- _TEXT PASSAGE_:
»»

Computing is quickly moving to a multi-core model. The speeds of processors aren’t increasing as much as they have been in the past, largely due to the constraints imposed by power and heat as well as the move to mobile. Basically everyone at this point has a multi-core processor on their desktop or laptop. And multi-core processors are starting to show up in mobile devices as well.
So one of the easiest ways to take advantage of multiple processors is to have each DOM assigned to its own processor, and the easiest way to do that is to have a few processes that can each be assigned to their own CPU.
We’re also investing in longer-horizon projects to examine what a multi-threaded DOM and layout engine might look like, but those are far enough away and risky enough where we know that there will be lots of value in building a multi-process browser for quite a while.
Predictable memory behaviour
Although we’ve made vast improvements to memory handling since the release of Firefox 4, we’re still faced with the fundamental problem of memory fragmentation. Because we’re based on C and C++, objects in our graph are often not relocatable. Over the long term, heap allocation will grow and cause memory to “leak.” This isn’t a problem that’s specific to Firefox. Just about every long-running process with even mildly complex allocation patterns suffers from this problem.
You can see this in the difference between the system memory reporting tools and what the internal allocator reports as memory that’s allocated. That “missing memory” is sometimes memory held in reserve, but they are often enough holes brought about by memory fragmentation. We also do some larger allocations in anonymous memory maps, but most small allocations still happen in pools that are allocated on the heap.
Physical pages of memory are allocated at the operating system layer and handed to user processes, at the process level, as virtual pages. The best way to return those to the operating system is to exit the process. It’s a pretty high-level granularity for recycling memory, for for very long-running browser sessions it’s the only way to get predictable memory behaviour. This is why content processes offer a better model for returning memory to the operating system over time.
We introduced protection from crashes in plugins with the release of Firefox 3.6.4. We implemented it because of the reliability problems that plugins – in particular Flash – were suffering from. Crashes in Flash were causing overall browser stability problems, and reflecting poorly on Firefox’s perceived reliability.
Although the number of crashes caused by content is relatively small – on the order of 1-2 crashes per 100 users per day – crashes that can be contained to the content processes are easier to identify, easier to diagnose and don’t take down the entire browser.
There’s also another nice benefit to having content processes. When there’s a crash, it’s much easier to tell what site caused the crash. In a single-process model, you can guess based on all of the sites that a person has open, but it could be any of them, and you have to look at a large sample of data and correlate sites to crash signatures to see patterns in the data. With a single tab (or small group of tabs) the number of sites is reduced so the crash can be more easily identified.
Sandboxing for security
The last goal that we have for adding support for multiple content processes to Firefox is for security. Some operating systems now have the ability to put a process into a “low rights mode” where they can’t access a lot of system resources. This means that even if there is a security problem in a content process, that the amount of damage that content process can do is limited to what the sandbox allows.
This system is imperfect, of course. Having the ability to talk to the “more privileged” chrome process can still result in exploits that have raised permissions. And it doesn’t protect one web site from another malicious web site. But it is a positive step forward, and is well-worth the investment.

««

- _MATERIAL SHOWN_:
»»

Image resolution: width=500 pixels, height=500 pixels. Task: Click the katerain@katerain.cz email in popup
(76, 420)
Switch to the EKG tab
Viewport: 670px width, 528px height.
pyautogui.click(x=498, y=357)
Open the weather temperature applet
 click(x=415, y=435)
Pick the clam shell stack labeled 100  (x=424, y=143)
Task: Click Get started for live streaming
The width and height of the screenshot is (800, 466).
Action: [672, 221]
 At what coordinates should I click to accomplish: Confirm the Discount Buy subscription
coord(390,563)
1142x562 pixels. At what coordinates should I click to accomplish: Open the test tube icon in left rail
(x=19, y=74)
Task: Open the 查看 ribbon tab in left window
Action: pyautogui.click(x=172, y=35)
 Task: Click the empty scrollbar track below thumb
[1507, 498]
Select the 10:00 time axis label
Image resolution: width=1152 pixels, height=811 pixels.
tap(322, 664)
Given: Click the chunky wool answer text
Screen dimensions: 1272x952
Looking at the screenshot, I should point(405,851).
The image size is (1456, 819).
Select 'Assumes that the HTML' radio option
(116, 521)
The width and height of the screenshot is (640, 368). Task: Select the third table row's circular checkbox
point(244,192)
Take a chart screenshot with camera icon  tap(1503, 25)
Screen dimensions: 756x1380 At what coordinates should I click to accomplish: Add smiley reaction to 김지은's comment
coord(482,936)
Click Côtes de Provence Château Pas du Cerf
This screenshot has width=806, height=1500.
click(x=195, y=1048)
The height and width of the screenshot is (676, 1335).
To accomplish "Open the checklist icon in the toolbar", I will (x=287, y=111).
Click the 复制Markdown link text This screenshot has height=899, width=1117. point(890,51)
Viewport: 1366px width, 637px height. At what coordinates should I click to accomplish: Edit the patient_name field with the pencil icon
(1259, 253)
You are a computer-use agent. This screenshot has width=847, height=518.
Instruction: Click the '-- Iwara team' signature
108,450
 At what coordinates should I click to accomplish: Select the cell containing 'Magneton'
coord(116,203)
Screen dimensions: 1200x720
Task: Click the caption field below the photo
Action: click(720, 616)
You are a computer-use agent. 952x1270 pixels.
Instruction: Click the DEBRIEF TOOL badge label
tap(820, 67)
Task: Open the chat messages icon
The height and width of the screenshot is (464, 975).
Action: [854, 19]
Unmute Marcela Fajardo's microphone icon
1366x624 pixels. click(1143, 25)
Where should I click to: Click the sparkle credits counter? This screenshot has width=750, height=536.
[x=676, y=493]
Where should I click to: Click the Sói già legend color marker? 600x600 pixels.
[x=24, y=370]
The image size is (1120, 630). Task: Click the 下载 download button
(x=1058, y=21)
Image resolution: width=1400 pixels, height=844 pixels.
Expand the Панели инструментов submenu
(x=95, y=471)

««

- _PROBLEM SET_:
1: In the text about Firefox content processes, which Firefox release introduced protection from crashes in plugins?
2: Reproduce the part of the text about Firefox content processes from "You can see" up to and including "on the heap.".

- _OUTPUTS BY TASK_:
1: Firefox 3.6.4

2:
You can see this in the difference between the system memory reporting tools and what the internal allocator reports as memory that’s allocated. That “missing memory” is sometimes memory held in reserve, but they are often enough holes brought about by memory fragmentation. We also do some larger allocations in anonymous memory maps, but most small allocations still happen in pools that are allocated on the heap.